According to the legislative history of Title V of the Ethics in Government Act of 1978, which revised 18 U.S.C. § 207 (emphasis added):

;

18 U.S.C. § 207 . . . is the major statute concerning restrictions on post service activities by officials and employees of the Executive Branch. It covers, unless otherwise noted, all officials and employees of the Executive Branch and of the District of Columbia.

S. Rep. No. 95-170, 95th Cong., 2d Sess. 47, reprinted in 1978 U.S. Code Cong. & Ad. News 4216, 4263.

Although 18 U.S.C. § 207 was amended in 1979, the legislative history of the amendment mentions nothing about any clarification relating to employees of the District of Columbia government. According to the legislative history:

[the amendment] would clarify the language of subsection (b) of section 207 to make it clear that the bar on aiding and assisting applies only to an individual's participation by his physical presence at a formal or informal appearance. Further, the subject involved must be a particular matter in which the individual participated personally and substantially while an officer or employee. This bar applies only to those senior officers and employees designated under subsection (d) of section 207.

H.R. Rep. No. 115, 96th Cong., 1st Sess. 1, reprinted in 1979 U.S. Code Cong. & Ad. News 328, 329.

Similarly, the foremost treatise of Federal ethics laws, Bayless Manning's Federal Conflict of Interest Law (1964), indicates that 18 U.S.C. § 207 applies to all District of Columbia employees. According to Mr. Manning, "[T]he coverage of Section 207 is . . . identical to that of Section 208 . . . ." Id. at 186. Then Mr. Manning states, regarding 18 U.S.C. § 208, "[E]mployees of the District of Columbia are specifically covered . . . ." Id. at 114. The 1978 and 1979 amendments to section 207 did not change this aspect of the statute.

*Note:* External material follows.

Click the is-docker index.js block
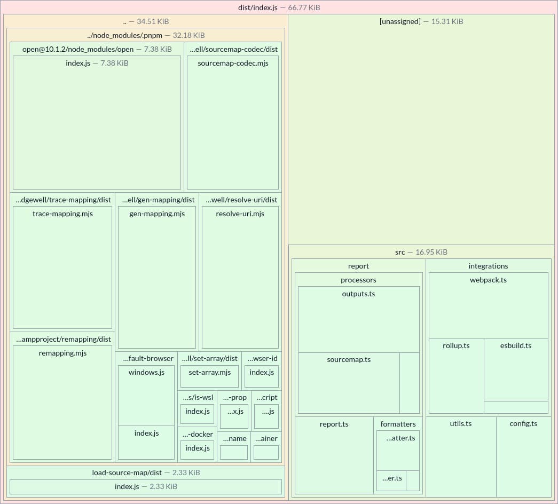pos(197,450)
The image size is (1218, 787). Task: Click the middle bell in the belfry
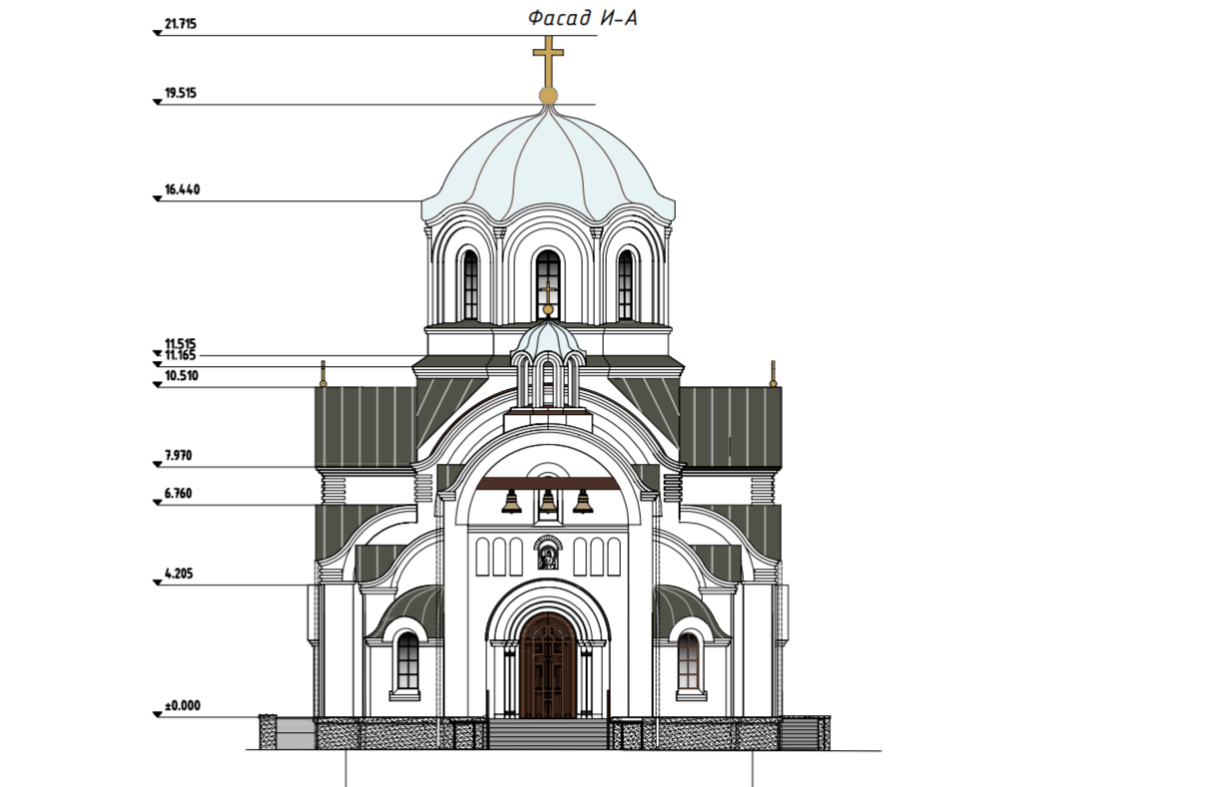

Additionally, evidence of past administrative practice supports the applicability of section 207 to all District of Columbia employees. This Office has not issued any opinions or letters that we believe could be construed to limit the statutory coverage to employees of the executive branch of the District of Columbia government. The Department of Justice has consistently interpreted section 207 as covering all District of Columbia employees. (See, e.g., letter to David A. Clarke, Chairperson, Committee on the Judiciary, Council of the District of Columbia, from Mary C. Lawton, Deputy Assistant Attorney General, Office of Legal Counsel, May 18, 1979 (attached).)

As a practical matter, of course, the impact of the prohibitions of sections 207(a) and (b)(i) on former District of Columbia legislative branch employees, including former Council employees, varies according to the type of legislative activity engaged in while with the Government, and in many instances the impact may be limited because of the requirement of particular matters involving specific parties. Although special legislation affecting a selected class rather than the public generally might amount to a particular matter involving specific parties, most legislation would not so qualify.